What the task requires — Transcribe the entries in full, keeping each word as it is.

Data for the task —
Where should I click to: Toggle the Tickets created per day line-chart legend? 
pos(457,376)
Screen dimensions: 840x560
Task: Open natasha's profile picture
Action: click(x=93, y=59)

Exercise response —
Where should I click to: Toggle the Tickets created per day line-chart legend? 
pos(457,376)
Screen dimensions: 840x560
Task: Open natasha's profile picture
Action: click(x=93, y=59)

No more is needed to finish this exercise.